__Excerpt__

________________________________________

Studio album by Hampton Hawes Quartet
- Released: 1958
- Recorded: November 13, 1956
- Studio: Contemporary's Studio (Los Angeles, California)
- Genre: Jazz
- Length: 35:47
- Label: Contemporary
- Producer: Lester Koenig

Hampton Hawes chronology
| All Night Session! Vol. 2 (1956) | All Night Session! Vol. 3 (1958) | Four! (1958) |

= All Night Session! Vol. 3 =

All Night Session! Vol. 3 is an album by pianist Hampton Hawes from a session recorded the morning of November 13, 1956 at Contemporary's Studios in Los Angeles and released on the Contemporary label.

==Reception==

The Allmusic review states "Vol. 3 of the Hampton Hawes Quartet's All Night Session contains three spontaneously improvised variations on the blues, one very cool extended rendition of Duke Ellington's 'Do Nothin' 'Till You Hear from Me' and a strikingly handsome treatment of Harold Arlen's 'Between the Devil and the Deep Blue Sea.

________________________________________

__Stored rows__

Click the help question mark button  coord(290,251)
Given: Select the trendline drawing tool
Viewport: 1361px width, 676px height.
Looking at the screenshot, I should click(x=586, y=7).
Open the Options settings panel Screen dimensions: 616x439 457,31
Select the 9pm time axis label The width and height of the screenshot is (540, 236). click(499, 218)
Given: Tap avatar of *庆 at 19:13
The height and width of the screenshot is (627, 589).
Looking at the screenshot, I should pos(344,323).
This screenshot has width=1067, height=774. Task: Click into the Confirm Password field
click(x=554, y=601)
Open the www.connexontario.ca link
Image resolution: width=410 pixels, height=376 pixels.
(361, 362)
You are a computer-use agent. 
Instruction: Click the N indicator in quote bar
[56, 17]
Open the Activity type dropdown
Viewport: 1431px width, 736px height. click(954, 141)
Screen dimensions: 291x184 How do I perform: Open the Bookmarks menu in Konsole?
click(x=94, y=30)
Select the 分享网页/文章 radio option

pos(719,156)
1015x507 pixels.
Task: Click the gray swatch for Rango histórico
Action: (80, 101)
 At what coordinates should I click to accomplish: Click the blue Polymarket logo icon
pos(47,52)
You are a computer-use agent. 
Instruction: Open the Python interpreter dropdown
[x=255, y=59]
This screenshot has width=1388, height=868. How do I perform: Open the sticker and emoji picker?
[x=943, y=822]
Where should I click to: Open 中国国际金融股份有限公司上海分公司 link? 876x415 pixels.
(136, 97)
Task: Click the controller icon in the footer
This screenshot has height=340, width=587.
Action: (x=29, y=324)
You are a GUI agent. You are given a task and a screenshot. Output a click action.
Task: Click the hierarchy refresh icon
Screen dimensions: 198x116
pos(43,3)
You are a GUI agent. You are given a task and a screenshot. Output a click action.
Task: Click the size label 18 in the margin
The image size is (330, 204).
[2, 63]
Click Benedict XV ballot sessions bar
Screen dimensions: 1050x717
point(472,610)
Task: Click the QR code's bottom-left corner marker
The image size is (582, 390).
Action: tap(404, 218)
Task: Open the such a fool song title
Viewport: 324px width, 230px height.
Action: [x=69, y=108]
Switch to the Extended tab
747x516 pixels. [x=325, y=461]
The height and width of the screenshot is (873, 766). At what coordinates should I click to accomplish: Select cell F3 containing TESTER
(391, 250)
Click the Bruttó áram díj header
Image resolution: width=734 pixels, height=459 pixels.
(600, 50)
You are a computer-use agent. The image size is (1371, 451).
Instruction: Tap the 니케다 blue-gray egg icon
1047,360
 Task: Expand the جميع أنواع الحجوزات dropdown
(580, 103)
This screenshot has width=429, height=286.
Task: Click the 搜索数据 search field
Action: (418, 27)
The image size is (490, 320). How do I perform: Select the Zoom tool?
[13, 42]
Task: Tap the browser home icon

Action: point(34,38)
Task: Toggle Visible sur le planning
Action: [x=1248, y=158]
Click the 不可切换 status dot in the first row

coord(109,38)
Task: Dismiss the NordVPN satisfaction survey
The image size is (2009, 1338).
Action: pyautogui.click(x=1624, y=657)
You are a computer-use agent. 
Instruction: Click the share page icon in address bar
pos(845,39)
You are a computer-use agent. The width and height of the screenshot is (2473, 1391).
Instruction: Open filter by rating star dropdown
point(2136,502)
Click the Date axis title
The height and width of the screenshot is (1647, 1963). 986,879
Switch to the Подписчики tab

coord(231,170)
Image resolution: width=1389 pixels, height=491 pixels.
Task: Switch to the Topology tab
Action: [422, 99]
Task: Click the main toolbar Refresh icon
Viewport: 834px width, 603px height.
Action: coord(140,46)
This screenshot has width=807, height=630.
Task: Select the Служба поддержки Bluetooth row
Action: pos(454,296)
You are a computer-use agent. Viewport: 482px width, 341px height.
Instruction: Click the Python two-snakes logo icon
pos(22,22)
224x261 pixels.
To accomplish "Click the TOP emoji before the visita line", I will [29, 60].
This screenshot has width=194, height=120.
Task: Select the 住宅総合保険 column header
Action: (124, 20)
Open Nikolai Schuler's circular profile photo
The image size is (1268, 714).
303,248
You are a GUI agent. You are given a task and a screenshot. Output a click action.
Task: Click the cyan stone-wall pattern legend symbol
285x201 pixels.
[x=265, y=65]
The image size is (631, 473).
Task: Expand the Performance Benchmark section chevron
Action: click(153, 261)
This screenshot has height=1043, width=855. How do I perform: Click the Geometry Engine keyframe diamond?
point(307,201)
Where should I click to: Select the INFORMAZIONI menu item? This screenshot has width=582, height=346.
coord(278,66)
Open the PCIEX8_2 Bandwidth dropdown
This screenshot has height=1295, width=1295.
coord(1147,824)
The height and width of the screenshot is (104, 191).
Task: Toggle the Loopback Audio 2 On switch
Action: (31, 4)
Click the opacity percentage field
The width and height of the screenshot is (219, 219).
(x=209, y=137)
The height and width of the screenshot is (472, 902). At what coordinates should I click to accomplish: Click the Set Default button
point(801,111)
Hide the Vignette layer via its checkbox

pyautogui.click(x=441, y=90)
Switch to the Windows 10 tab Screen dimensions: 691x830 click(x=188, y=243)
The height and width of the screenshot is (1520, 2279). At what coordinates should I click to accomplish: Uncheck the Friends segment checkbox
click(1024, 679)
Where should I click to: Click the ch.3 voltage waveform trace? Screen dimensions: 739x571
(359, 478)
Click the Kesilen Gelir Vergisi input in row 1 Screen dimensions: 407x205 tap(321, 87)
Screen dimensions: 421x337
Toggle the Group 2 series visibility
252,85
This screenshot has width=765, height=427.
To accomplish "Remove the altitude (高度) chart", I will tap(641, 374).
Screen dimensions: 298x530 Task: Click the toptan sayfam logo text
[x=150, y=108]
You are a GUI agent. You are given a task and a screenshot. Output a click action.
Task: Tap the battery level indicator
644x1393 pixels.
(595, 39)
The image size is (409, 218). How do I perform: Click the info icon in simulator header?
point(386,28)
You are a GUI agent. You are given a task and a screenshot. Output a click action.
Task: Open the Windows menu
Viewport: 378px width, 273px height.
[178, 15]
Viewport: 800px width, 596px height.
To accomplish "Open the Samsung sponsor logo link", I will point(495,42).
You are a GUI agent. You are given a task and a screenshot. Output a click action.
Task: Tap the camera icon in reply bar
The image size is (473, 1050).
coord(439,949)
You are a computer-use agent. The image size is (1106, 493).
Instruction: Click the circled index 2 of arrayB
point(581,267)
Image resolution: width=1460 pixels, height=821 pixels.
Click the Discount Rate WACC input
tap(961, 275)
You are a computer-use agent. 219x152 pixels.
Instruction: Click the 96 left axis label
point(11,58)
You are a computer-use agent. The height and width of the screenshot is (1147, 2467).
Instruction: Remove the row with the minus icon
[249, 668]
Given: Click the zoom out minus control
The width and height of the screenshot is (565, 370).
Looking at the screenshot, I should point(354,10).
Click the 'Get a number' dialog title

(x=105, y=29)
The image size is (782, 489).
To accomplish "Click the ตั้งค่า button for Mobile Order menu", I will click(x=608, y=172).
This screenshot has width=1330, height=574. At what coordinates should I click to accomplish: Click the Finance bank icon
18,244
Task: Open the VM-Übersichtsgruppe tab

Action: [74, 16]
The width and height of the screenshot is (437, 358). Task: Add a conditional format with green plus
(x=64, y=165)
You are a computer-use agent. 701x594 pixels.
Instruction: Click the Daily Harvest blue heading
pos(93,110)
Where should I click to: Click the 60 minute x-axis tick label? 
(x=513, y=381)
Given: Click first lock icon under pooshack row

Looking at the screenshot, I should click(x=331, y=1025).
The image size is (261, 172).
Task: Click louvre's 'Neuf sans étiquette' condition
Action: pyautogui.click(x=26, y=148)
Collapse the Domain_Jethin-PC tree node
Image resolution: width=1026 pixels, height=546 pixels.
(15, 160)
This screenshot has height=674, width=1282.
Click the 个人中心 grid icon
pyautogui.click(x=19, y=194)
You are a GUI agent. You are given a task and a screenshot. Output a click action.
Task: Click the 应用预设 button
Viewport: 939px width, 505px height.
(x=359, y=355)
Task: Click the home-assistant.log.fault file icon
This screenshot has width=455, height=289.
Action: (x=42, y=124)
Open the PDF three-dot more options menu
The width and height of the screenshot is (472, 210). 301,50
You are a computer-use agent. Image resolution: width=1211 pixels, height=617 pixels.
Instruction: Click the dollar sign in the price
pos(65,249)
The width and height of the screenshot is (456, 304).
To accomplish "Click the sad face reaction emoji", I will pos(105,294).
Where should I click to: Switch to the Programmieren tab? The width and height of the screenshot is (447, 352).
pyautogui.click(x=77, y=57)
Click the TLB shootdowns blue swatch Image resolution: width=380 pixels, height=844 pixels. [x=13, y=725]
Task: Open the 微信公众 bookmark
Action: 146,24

________________________________________

__Task requirements__
a. Using the All Night Session! Vol. 3 article, decide whether each statement agrees with it, and quote the words that settle each one: (i) the album was recorded in Los Angeles; (ii) the album was released in 1956; (iii) Lester Koenig produced the album.
b. According to the All Night Session! Vol. 3 article, what is the album's total length?

__List of solutions__
a.
(i) Yes: "Studio: Contemporary's Studio (Los Angeles, California)"
(ii) No: "Released: 1958"
(iii) Yes: "Producer: Lester Koenig"

b. 35:47